Exactly those lines that run from the one containing "Instruction: Apply the" through the last line of the entries below should be printed, and no others.

Dataset excerpts:
□ □ □ □ □ □ □

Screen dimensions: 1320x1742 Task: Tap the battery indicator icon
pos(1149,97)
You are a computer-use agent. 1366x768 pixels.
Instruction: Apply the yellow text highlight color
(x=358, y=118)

□ □ □ □ □ □ □

» Expected answer:
Instruction: Apply the yellow text highlight color
(x=358, y=118)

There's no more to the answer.